Jack Daniel's Wants Supreme Court to Hear Its Case Against 'Bad Spaniels' Dog Toy

A legal battle over a squeaky rubber bottle of whiskey has been ensuing since 2014.

For the past six years, Jack Daniel's has been involved in an intense legal fight against the manufacturers of, um, a squeaky dog toy. In 2014, the whisky company sent a cease-and-desist letter to VIP Products, the company that makes the Silly Squeakers line of pet products. The product that got Jack's attention was the "Bad Spaniels" toy, which is shaped like a bottle of its liquor and has a guilty-looking cartoon dog on its black label.

The parody doesn't stop there: the "bottle" of Bad Spaniels also swaps Jack's iconic "Old No. 7" and "Tennessee sour mash whisky" for the more dog-centric "Old No. 2" and "On Your Tennessee Carpet." As dumb as those jokes may be, Jack Daniel's and its parent company Brown-Foreman aren't exactly laughing about it.

Bottle of Jack Daniel's bourbon
monticelllo/Getty Images

After Jack Daniel's sent its original cease-and-desist, VIP Products responded with a lawsuit of its own. According to the Arizona Capitol Times, in the first case, a judge ruled in favor of Jack Daniel's, in part because 29 percent of consumers believed that Jack Daniel's was responsible for a dog toy that said it was "43% Poo By Vol."

VIP Products appealed the court's decision and the case went to the Ninth Circuit Court of Appeals. Judge Andrew Hurwitz sided with the squeaky toy, writing that it "communicates a humorous message using word play to alter the serious phrase that appears on a Jack Daniel's bottle." He ruled that it was clearly a joke, and not a serious (or deliberately misleading) use of the Jack Daniel's trademark.

And, because this back-and-forth will clearly continue until the earth crashes into the sun, Jack Daniel's has appealed that decision and wants to take this case to the U.S. Supreme Court. "Jack Daniel's has invested substantial resources into an image of sophistication," the company's attorney Lisa Blatt said. "Accordingly, Jack Daniel's has a strong interest in protecting its trademarks and trade dress from association with juvenile bathroom humor [...] In other words, because the court of appeals thought VIP Products' notorious copying was funny, it held that the company has a First Amendment interest in confusing consumers into believing that Jack Daniel's sponsors a dog toy spotlighting poop."

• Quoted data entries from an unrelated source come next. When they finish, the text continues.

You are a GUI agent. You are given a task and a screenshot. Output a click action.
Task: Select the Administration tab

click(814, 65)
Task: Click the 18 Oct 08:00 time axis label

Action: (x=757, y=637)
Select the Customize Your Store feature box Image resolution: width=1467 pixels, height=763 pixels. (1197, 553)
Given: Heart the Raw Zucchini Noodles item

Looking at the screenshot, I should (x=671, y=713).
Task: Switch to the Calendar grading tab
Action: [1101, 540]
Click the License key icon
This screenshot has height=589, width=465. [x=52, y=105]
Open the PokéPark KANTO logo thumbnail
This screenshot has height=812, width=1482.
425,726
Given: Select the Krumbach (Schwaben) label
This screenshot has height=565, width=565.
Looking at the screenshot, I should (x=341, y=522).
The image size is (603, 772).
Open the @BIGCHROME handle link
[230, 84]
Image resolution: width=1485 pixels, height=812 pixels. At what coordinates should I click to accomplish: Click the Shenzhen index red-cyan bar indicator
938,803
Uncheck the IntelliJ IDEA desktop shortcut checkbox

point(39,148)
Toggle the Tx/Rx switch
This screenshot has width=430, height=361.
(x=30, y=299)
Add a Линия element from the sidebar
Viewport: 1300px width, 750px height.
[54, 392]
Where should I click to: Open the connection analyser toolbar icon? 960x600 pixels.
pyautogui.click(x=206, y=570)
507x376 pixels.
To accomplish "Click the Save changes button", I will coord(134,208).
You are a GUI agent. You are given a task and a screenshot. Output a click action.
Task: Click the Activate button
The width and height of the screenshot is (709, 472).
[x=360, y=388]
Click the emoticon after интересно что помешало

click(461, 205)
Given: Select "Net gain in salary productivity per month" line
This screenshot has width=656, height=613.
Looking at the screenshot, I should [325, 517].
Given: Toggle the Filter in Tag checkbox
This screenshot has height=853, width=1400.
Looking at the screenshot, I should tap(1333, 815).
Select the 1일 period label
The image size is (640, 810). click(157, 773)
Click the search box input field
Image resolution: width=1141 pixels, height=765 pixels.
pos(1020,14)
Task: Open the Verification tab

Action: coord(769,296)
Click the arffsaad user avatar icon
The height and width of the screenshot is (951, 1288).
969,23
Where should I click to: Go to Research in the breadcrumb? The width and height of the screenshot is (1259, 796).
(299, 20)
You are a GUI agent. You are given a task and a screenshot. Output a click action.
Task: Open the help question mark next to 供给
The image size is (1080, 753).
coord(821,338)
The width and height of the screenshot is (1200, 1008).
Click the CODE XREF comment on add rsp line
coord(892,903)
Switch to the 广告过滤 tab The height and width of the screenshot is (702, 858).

Earlier this week, attorneys for the International Trademark Association (INTA) weighed in, and they believe that the Ninth Circuit "is far out of step" with its ruling, and that it "opens the door" to other companies creating their own questionable parodies of well-known alcohol brands which would be deemed acceptable as long as they're funny.

In its petition to the Supreme Court, Jack Daniel's said it wants a ruling about whether "a commercial product using humor is subject to the same likelihood-of-confusion analysis" that other, less funny trademark infringements are evaluated with.

This clearly isn't over yet, and may not be until Chief Justice John Roberts has to write the word "poop" in a legal decision.